Considering the question briefly in a recent decision, Samatt v. Klapp,181 N.C. 503, the Court said: "Profit implies without more, the gain resulting from the employment of capital, the excess of receipts over expenditures and so understood, the expenses must be deducted before the profits can be ascertained." Apart from this and in the absence of express agreement affecting the matter, in any fair estimate of profits when rents are considered as an item of charge, the interest on the capital invested must be allowed for by way of reduction. The court seems to have left this question of interest to the jury, but in a case of this character the adjustment of *441 profits growing out of a contract, the allowance of interest at the legal rate is of right and should not be left to a jury's discretion. Bond v.Cotton Mills, 166 N.C. 20.
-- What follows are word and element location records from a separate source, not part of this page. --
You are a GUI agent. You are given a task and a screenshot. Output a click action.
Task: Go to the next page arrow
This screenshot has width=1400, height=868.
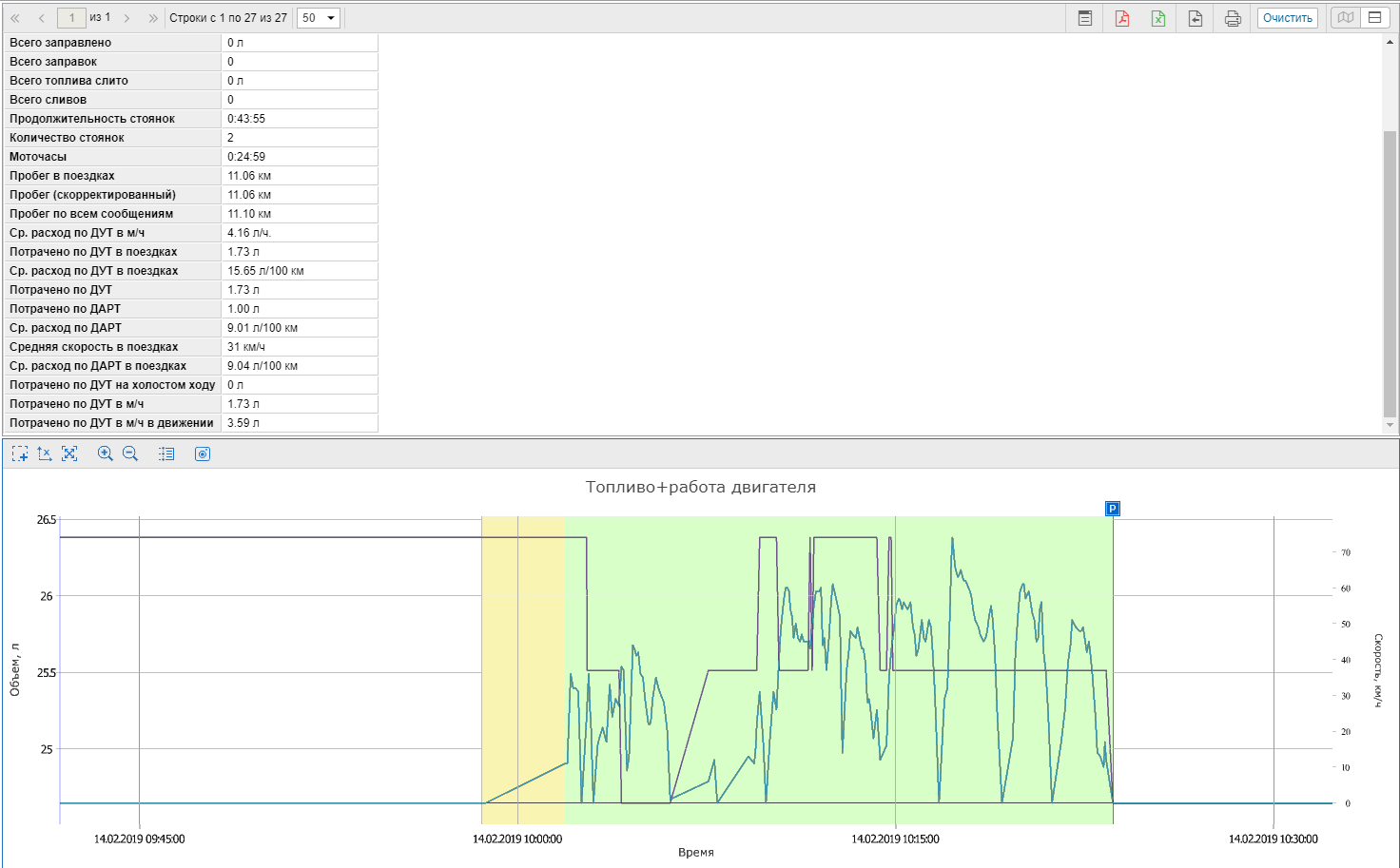(126, 18)
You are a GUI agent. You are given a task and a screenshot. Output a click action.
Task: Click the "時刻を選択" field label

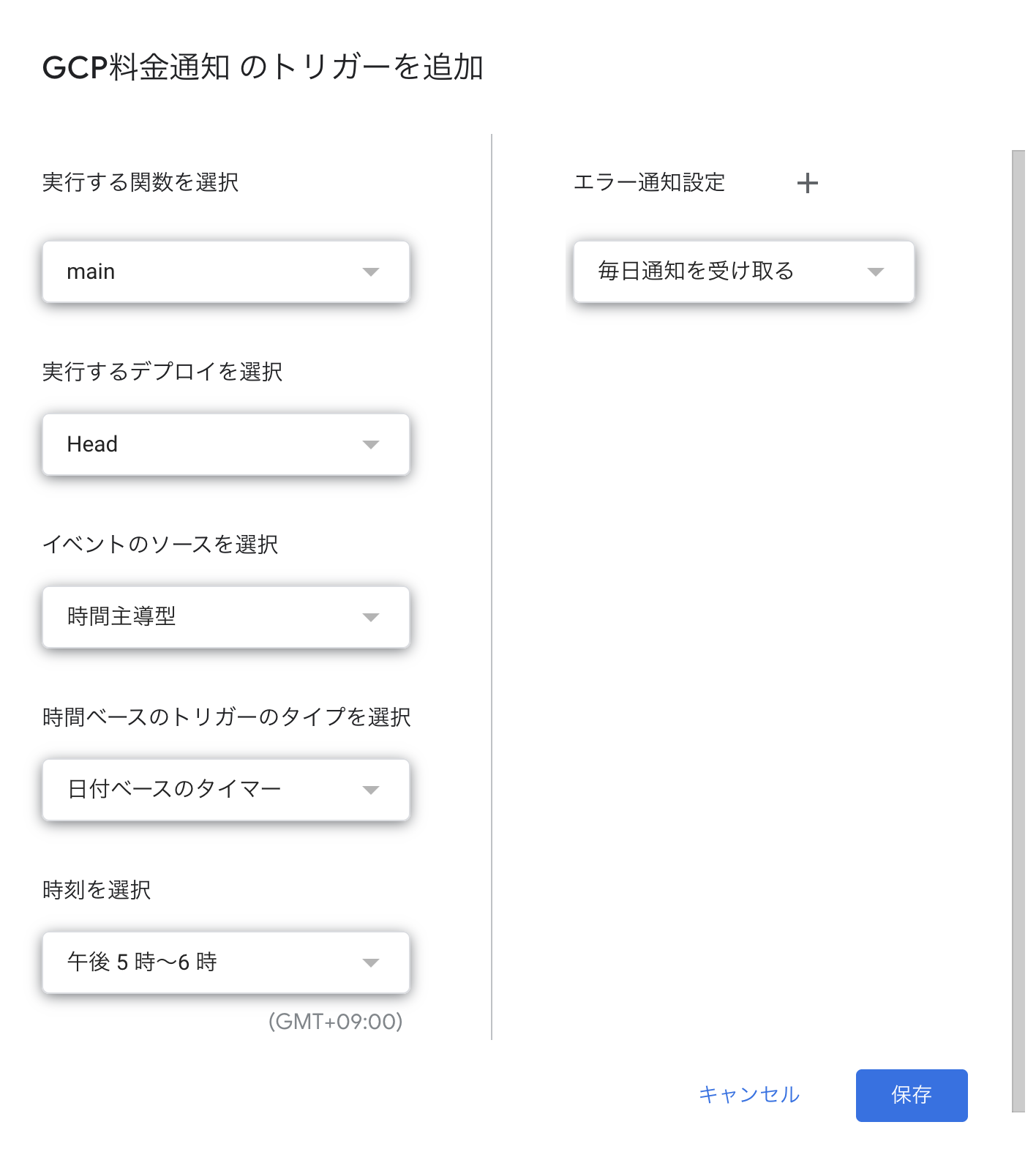[97, 890]
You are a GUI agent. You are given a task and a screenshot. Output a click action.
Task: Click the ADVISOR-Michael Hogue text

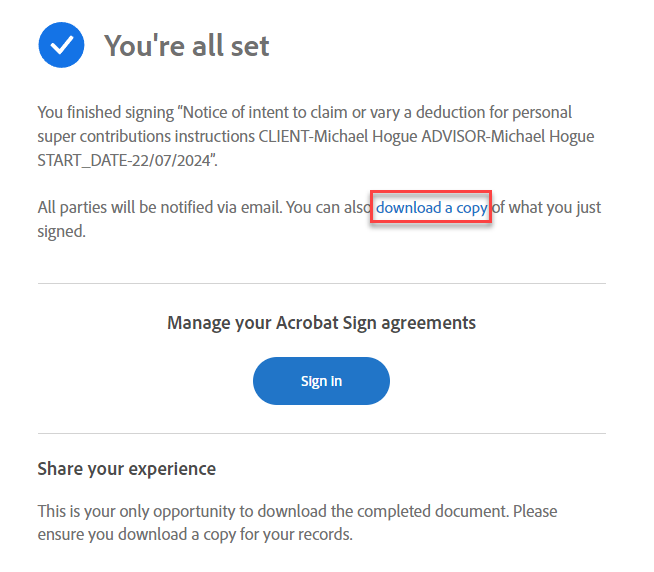point(508,136)
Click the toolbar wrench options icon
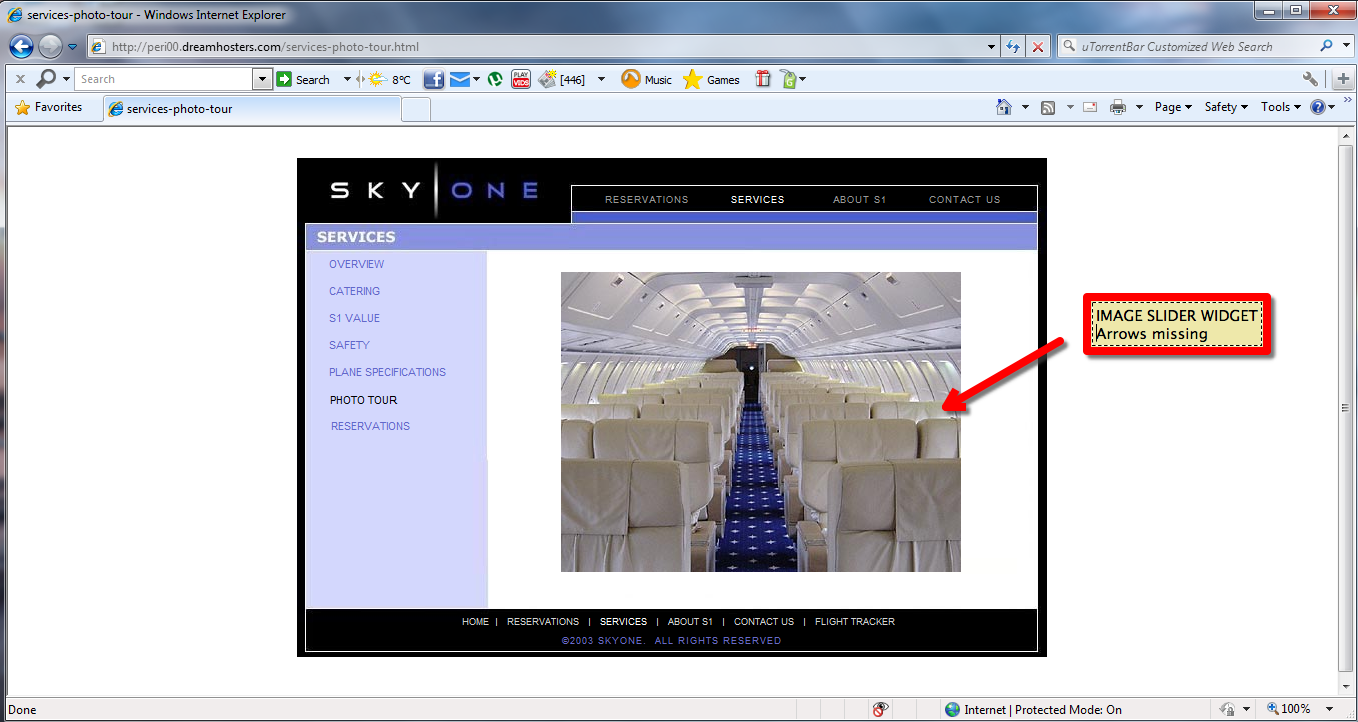 tap(1310, 79)
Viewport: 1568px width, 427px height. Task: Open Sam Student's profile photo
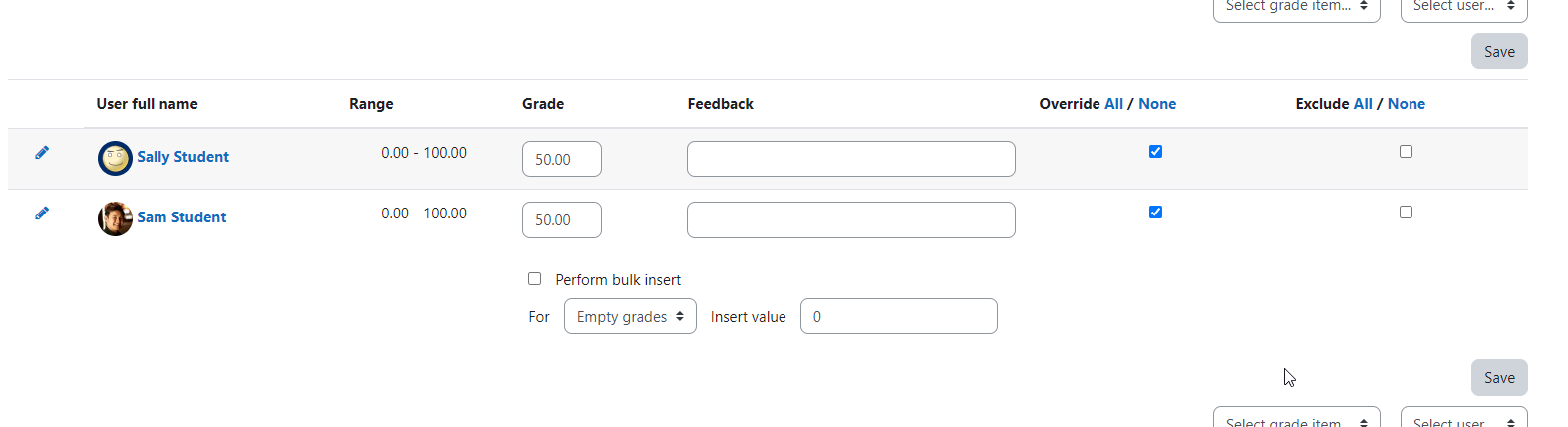click(115, 218)
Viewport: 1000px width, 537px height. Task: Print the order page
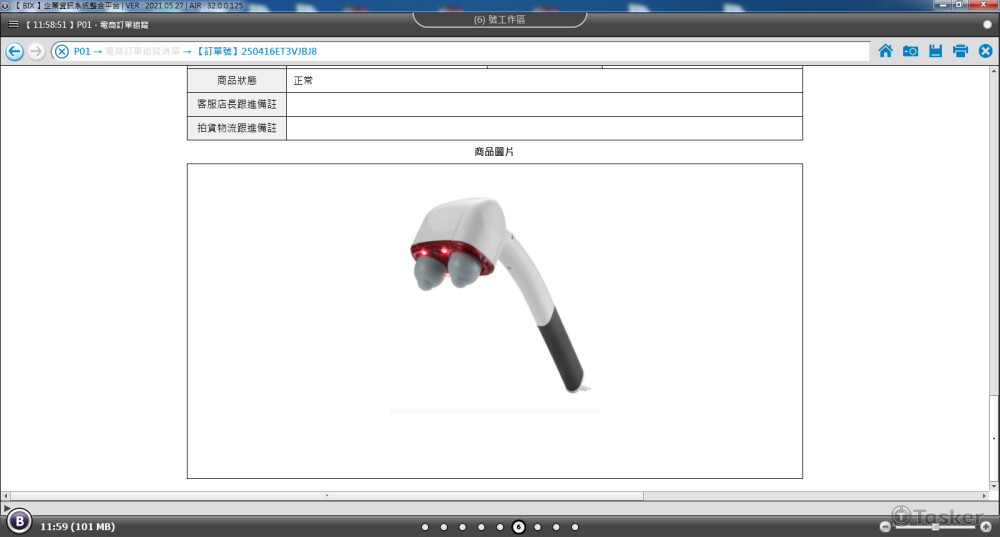(960, 51)
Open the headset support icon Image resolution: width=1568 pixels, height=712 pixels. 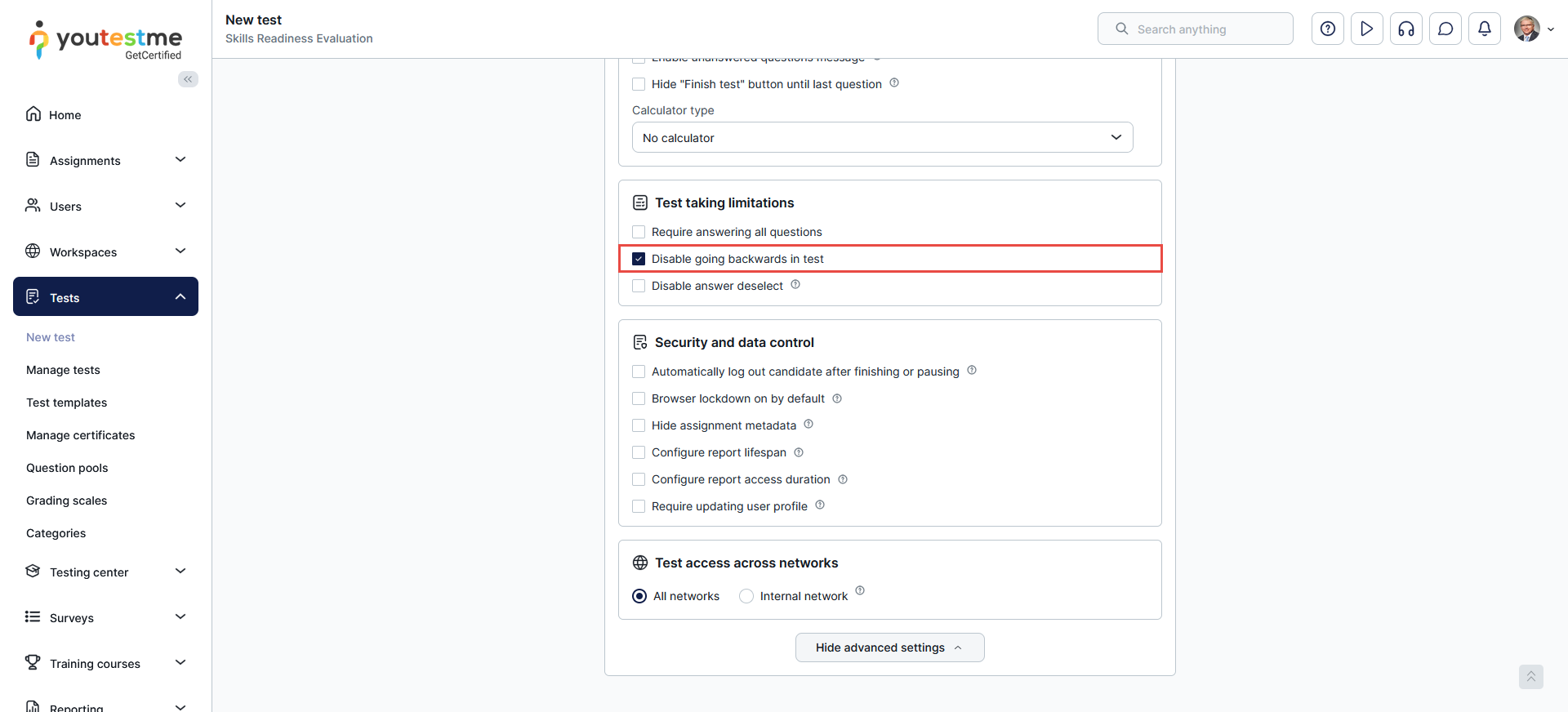pos(1406,29)
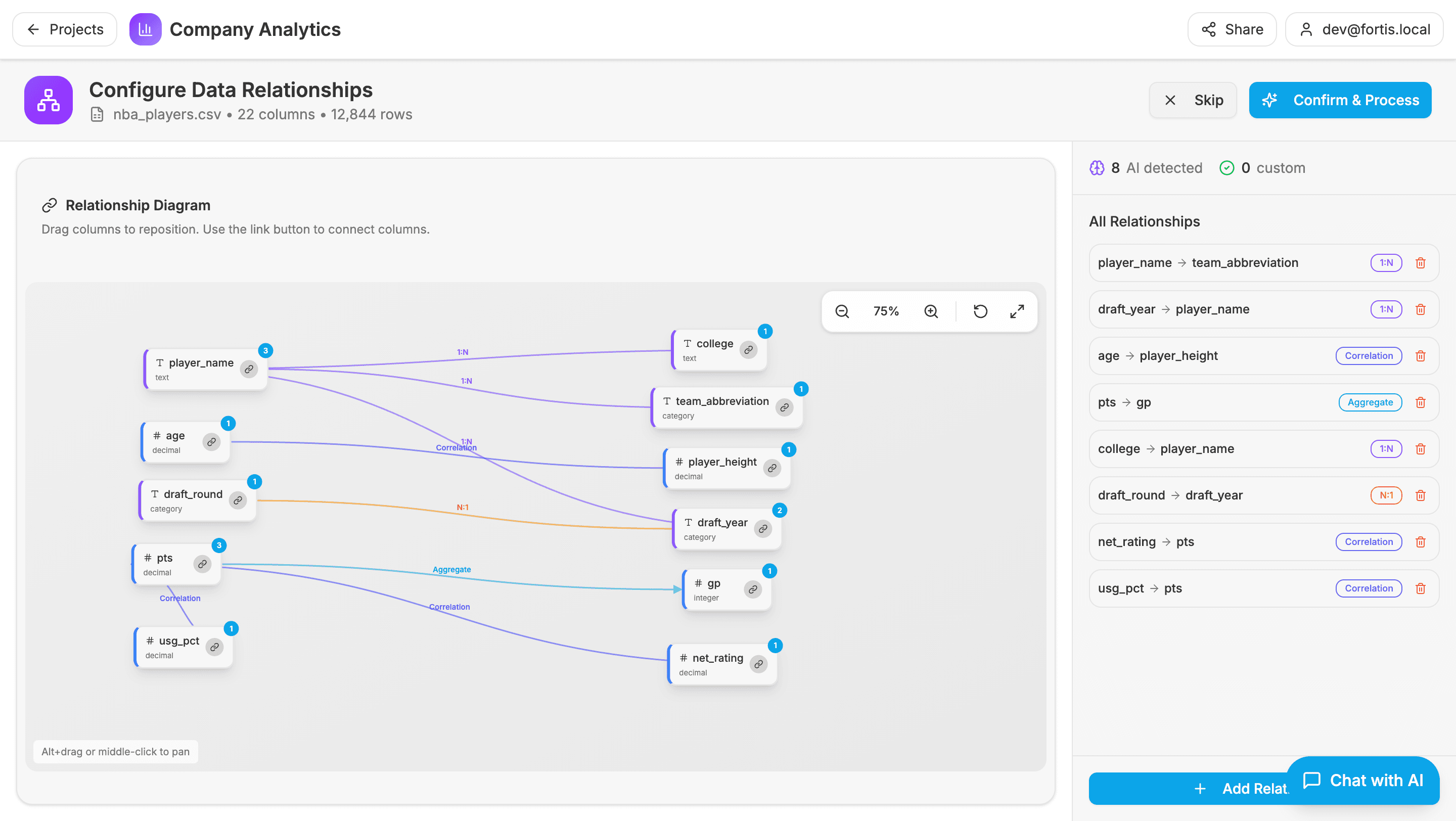Delete usg_pct to pts relationship
1456x821 pixels.
pos(1421,588)
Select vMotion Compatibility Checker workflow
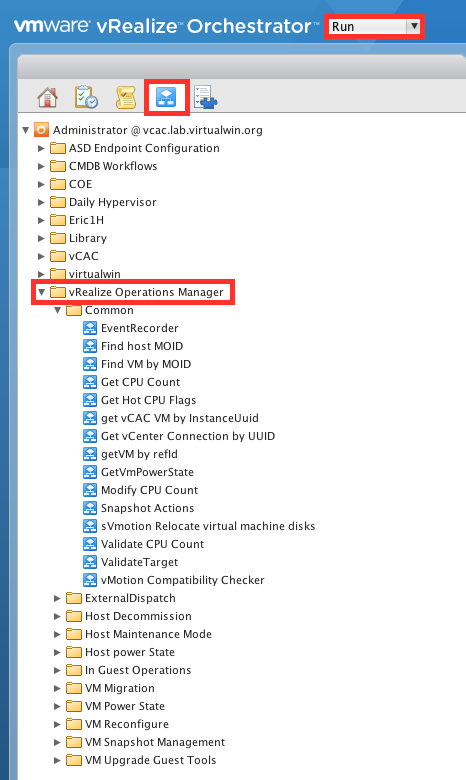Screen dimensions: 466x780 coord(183,580)
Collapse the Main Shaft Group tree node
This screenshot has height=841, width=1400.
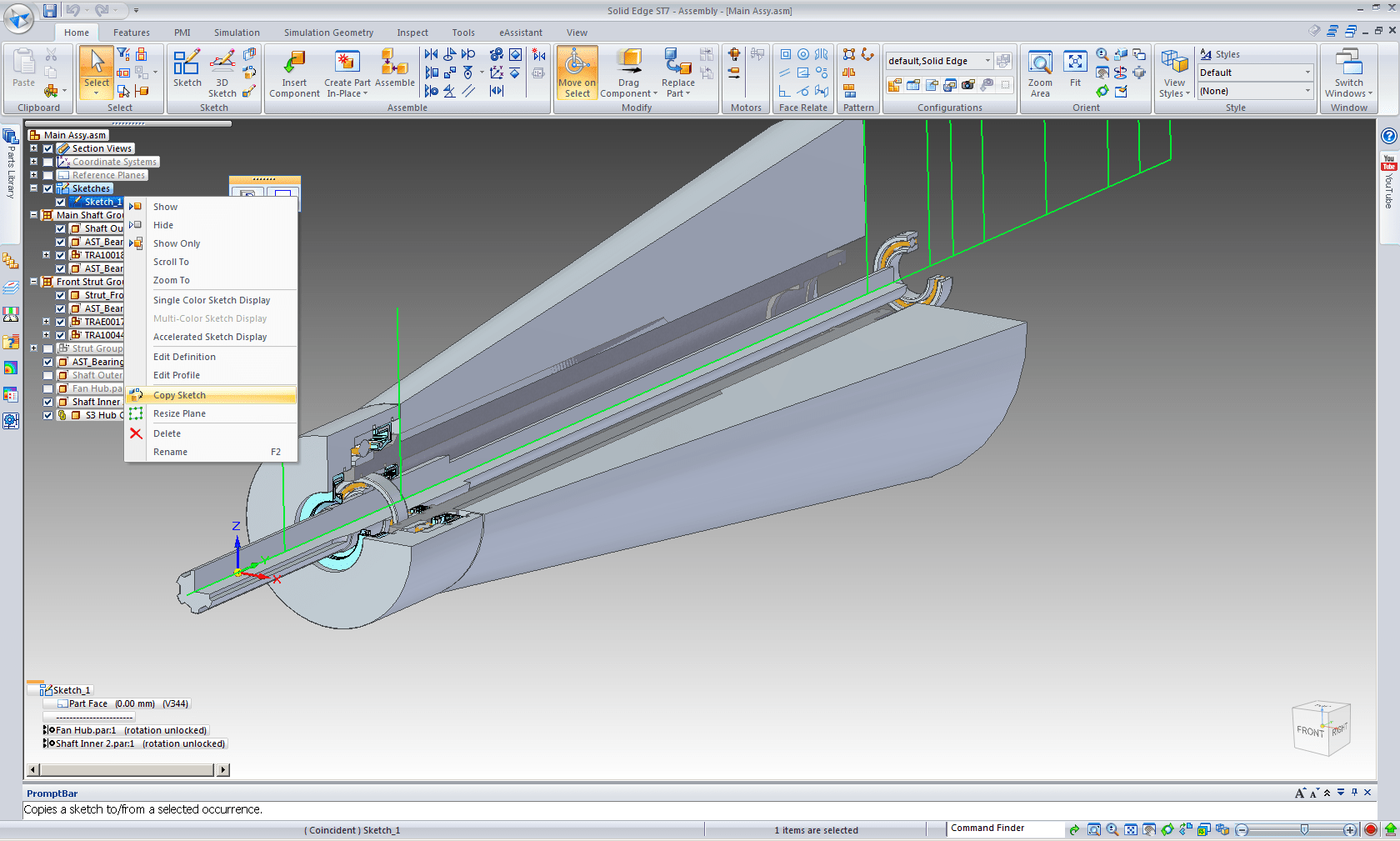pyautogui.click(x=34, y=215)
In this aspect of the record we cannot say of a certainty that the jury may not have awarded recovery on the theory of a quantum meruit, and merely adopted plaintiff's estimate as a guide to the conclusion arrived at. We are not inadvertent to a decision at the present term to the effect that when an issue determinative of the controversy has been properly settled that an error committed in the determination of a second issue will not be allowed to affect the result. Poindexter v. Call, ante, 366. But this is where the two are on separate questions, and it is clear that the finding on one could in no way have injuriously affected the decision of the other. But not so here, where the finding of the issue on the statute of limitations under an erroneous ruling may have very real significance from the manner in which the first issue was presented and necessarily considered by the jury.

For the error indicated, plaintiff is entitled to a new trial on both issues, and it is so ordered.

New trial.

Cited: Fisher v. Lumber Co., 183 N.C. 491; Barbee v. Edwards,238 N.C. 220; Schmidt v. Bryant, 251 N.C. 841.